-- Goal of the exercise --
Nothing past the line containing "Task: Toggle mute on the video player" belongs in the output. Copy exactly every line of the data below from the first up to and including it.

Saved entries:
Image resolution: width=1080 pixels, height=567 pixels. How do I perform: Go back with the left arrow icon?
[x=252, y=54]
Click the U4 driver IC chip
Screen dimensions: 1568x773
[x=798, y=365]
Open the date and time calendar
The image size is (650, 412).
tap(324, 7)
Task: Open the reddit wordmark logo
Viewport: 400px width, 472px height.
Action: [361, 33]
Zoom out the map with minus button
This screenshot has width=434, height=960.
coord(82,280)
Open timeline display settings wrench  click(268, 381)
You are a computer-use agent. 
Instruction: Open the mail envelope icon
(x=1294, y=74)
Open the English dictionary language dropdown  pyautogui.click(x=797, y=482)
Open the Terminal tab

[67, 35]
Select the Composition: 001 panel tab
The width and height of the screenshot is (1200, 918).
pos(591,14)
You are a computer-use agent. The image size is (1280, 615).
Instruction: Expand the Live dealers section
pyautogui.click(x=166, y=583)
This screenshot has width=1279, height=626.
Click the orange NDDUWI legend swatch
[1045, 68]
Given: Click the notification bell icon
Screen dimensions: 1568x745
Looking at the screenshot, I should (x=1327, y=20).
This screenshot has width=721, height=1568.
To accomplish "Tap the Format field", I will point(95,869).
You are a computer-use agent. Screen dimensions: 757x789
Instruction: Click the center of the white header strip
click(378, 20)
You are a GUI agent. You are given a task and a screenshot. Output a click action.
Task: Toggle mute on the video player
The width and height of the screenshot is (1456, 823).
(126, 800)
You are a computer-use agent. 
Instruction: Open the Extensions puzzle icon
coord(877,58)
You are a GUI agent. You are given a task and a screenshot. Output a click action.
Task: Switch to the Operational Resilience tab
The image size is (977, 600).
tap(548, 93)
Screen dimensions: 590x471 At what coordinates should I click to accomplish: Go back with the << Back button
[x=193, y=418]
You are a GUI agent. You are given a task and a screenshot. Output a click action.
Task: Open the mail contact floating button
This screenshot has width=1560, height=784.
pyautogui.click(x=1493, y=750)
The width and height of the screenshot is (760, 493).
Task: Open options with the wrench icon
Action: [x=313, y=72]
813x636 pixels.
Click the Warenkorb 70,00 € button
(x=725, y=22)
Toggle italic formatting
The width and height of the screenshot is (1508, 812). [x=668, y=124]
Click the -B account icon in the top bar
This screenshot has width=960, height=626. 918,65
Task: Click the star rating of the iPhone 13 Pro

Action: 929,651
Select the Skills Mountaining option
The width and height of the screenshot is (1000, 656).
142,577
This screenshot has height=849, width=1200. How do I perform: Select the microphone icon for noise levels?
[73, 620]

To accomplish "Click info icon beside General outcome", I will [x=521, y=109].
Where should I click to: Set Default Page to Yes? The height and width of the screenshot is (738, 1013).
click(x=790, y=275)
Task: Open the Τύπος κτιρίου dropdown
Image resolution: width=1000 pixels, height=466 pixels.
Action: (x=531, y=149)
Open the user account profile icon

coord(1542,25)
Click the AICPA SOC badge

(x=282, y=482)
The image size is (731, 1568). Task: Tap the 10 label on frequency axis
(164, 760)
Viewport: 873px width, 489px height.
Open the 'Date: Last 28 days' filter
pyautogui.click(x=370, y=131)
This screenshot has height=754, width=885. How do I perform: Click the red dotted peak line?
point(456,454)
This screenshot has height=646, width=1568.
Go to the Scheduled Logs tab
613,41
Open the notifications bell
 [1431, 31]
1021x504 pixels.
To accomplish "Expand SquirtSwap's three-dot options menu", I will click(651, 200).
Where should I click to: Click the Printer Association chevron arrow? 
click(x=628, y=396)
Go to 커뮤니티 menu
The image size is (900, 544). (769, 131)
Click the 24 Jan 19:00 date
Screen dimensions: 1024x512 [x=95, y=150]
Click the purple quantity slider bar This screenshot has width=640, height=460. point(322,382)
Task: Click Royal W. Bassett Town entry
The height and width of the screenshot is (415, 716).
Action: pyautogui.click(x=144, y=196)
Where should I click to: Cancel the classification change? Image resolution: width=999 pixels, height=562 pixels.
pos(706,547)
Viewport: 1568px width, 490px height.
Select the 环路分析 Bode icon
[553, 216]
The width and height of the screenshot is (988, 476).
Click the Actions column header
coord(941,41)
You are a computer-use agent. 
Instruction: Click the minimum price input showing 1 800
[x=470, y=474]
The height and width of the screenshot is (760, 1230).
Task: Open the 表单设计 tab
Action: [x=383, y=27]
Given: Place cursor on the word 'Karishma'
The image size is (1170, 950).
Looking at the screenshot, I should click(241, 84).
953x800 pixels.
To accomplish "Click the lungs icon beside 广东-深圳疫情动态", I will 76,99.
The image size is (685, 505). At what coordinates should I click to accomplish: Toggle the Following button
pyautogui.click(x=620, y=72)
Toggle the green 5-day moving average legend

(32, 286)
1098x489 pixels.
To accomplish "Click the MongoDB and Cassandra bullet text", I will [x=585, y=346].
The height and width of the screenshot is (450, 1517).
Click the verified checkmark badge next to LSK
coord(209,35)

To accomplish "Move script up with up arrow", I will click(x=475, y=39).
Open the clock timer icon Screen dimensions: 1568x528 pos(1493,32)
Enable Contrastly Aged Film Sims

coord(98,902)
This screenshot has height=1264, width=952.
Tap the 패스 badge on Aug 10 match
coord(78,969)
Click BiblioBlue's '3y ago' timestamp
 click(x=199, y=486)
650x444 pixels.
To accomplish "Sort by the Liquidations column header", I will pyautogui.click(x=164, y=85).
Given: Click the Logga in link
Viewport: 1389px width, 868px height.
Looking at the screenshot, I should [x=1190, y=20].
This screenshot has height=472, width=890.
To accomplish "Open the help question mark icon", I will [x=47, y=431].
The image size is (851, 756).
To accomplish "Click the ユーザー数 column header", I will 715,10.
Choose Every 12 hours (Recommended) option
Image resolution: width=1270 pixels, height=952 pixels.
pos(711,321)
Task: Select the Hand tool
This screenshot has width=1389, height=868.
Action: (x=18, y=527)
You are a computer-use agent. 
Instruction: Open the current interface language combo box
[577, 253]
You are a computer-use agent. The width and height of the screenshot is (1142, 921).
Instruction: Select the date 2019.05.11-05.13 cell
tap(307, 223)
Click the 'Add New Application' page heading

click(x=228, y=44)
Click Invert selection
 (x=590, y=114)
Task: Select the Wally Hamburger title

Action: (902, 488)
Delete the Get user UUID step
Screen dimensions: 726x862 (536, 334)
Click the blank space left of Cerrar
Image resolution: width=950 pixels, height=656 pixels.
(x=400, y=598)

-- Exercise output --
Image resolution: width=1080 pixels, height=567 pixels. How do I perform: Go back with the left arrow icon?
[x=252, y=54]
Click the U4 driver IC chip
Screen dimensions: 1568x773
[x=798, y=365]
Open the date and time calendar
The image size is (650, 412).
tap(324, 7)
Task: Open the reddit wordmark logo
Viewport: 400px width, 472px height.
Action: [361, 33]
Zoom out the map with minus button
This screenshot has width=434, height=960.
coord(82,280)
Open timeline display settings wrench  click(268, 381)
You are a computer-use agent. 
Instruction: Open the mail envelope icon
(x=1294, y=74)
Open the English dictionary language dropdown  pyautogui.click(x=797, y=482)
Open the Terminal tab

[67, 35]
Select the Composition: 001 panel tab
The width and height of the screenshot is (1200, 918).
pos(591,14)
You are a computer-use agent. The image size is (1280, 615).
Instruction: Expand the Live dealers section
pyautogui.click(x=166, y=583)
This screenshot has width=1279, height=626.
Click the orange NDDUWI legend swatch
[1045, 68]
Given: Click the notification bell icon
Screen dimensions: 1568x745
Looking at the screenshot, I should (x=1327, y=20).
This screenshot has width=721, height=1568.
To accomplish "Tap the Format field", I will point(95,869).
You are a computer-use agent. Screen dimensions: 757x789
Instruction: Click the center of the white header strip
click(378, 20)
You are a GUI agent. You are given a task and a screenshot. Output a click action.
Task: Toggle mute on the video player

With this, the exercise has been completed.